+++ Texte à lire

Dans la nouvelle tour CCTV, temple de la télévision chinoise à l'architecture si particulière que les Chinois l'ont surnommée ??? (dà kùch?, le grand pantalon), se tenait pour la première fois un concours télé sur la maîtrise du français, du jeudi 5 au dimanche 8 décembre, sur CCTV-F, la chaîne en français de la télévision d'Etat. Le dernier jour, Lepetitjournal.com a pu assister à la grande finale des "As du français", pendant laquelle 6 candidats chinois au niveau remarquable se sont affrontés avec talent entre larmes, surprises mais aussi contraintes d'une émission de télévision. Premier épisode d'un reportage en deux volets.
La nouvelle tour CCTV est un bâtiment austère et imposant, où la sécurité ne laisse même pas passer les sacs, donnant au visiteur le sentiment de pénétrer au coeur des services de renseignements (photo JCB).
Un plateau aux couleurs tricolores, le profil de la Tour Eiffel en arrière-plan et pas moins de 14 rangées de projecteurs alignés au plafond, prêts à faire briller les candidats? tout est en place pour que le spectacle commence. A droite de la scène, hors du champ des caméras, un petit orchestre répète en sourdine. L'oreille attentive perçoit des accords de Céline Dion et de Joe Dassin. C'est ce même orchestre qui, bien rôdé, décuplera la dramaturgie de l'émission, alternant pendant près de trois heures les roulements de tambours à chaque verdict avec la douce petite musique qui accompagne toute élimination.
Filmer le public quand il est encore frais
Un chauffeur de salle remplit son rôle avec vigueur, gesticulant tant et si bien qu'il en perd son boitier de micro. Qu'importe, le public bon enfant se prête au jeu, filmé par les nombreuses caméras bien que l'émission n'ait pas commencé. Et oui, c'est que cet enthousiasme est précieux et volatile. Quand trois heures plus tard, l'émission se termine, la fatigue est passée par là et les rangs sont beaucoup plus disparates. L'un des nombreuses avantages d'un programme enregistré. La scène tricolore (photo JCB)
Huppert, Raffarin et Lepers !
14h30, une vidéo de présentation lance finalement le concours. Surprise, plusieurs visages familiers se succèdent pour quelques mots amicaux : l'actrice Isabelle Huppert, l'ex-Premier ministre Jean-Pierre Raffarin et même le présentateur Julien Lepers, qui reprend ses intonations de voix du célèbre Questions pour un champion.
Les candidats entrent sur la piste et poussent la chansonnette, l'occasion plutôt rare d'entendre en Chine Santiano (Hugues Aufray), Poupée de cire, poupée de son (France Gall) ou le fameux Champs-Elysées (Joe Dassin). Ils sont vite rejoints par une présentatrice chinoise et un présentateur français. L'ensemble de l'émission se déroulera ainsi uniquement dans la langue de Molière, donnant corps aux premiers propos de la candidate Pan Wang, née à Chengdu, qui avec humour déclare : "impossible n'est pas le français".
Les candidats entrent en piste (photo JCB)

++++++

- Travail à faire
1. Dans le reportage sur le concours « As du français », relevez toutes les chansons que chantent les candidats à leur entrée, avec l'interprète indiqué pour chacune.
2. Reproduisez le passage du reportage qui commence par « Huppert, Raffarin et » et se poursuit jusqu'à « pour un champion. ».
Vous n'aurez pas besoin du listing qui suit.

+++ Données recueillies

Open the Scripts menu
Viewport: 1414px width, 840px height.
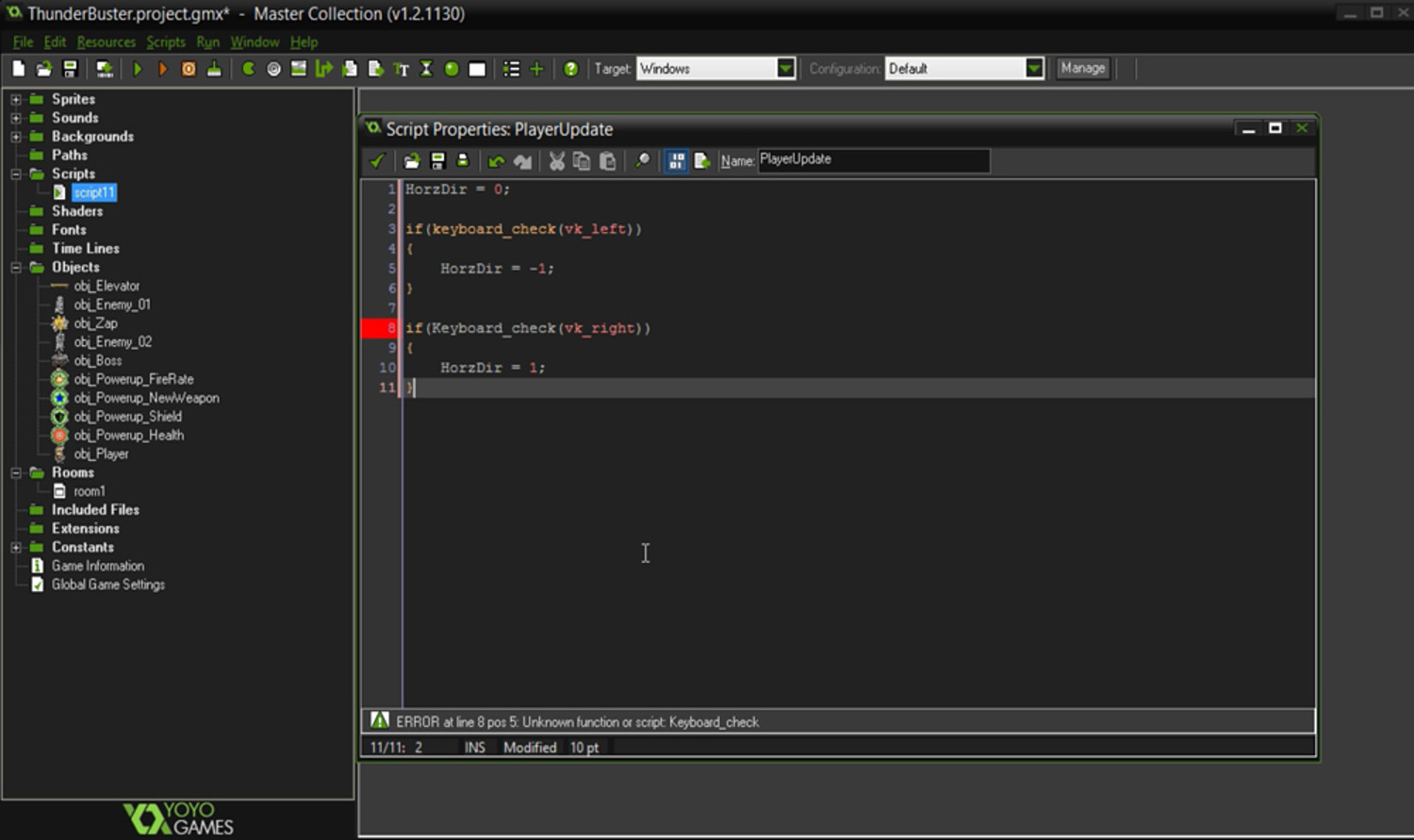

++++++

- Corrigés
1.
Santiano (Hugues Aufray)
Poupée de cire, poupée de son (France Gall)
Champs-Elysées (Joe Dassin)

2.
Huppert, Raffarin et Lepers !
14h30, une vidéo de présentation lance finalement le concours. Surprise, plusieurs visages familiers se succèdent pour quelques mots amicaux : l'actrice Isabelle Huppert, l'ex-Premier ministre Jean-Pierre Raffarin et même le présentateur Julien Lepers, qui reprend ses intonations de voix du célèbre Questions pour un champion.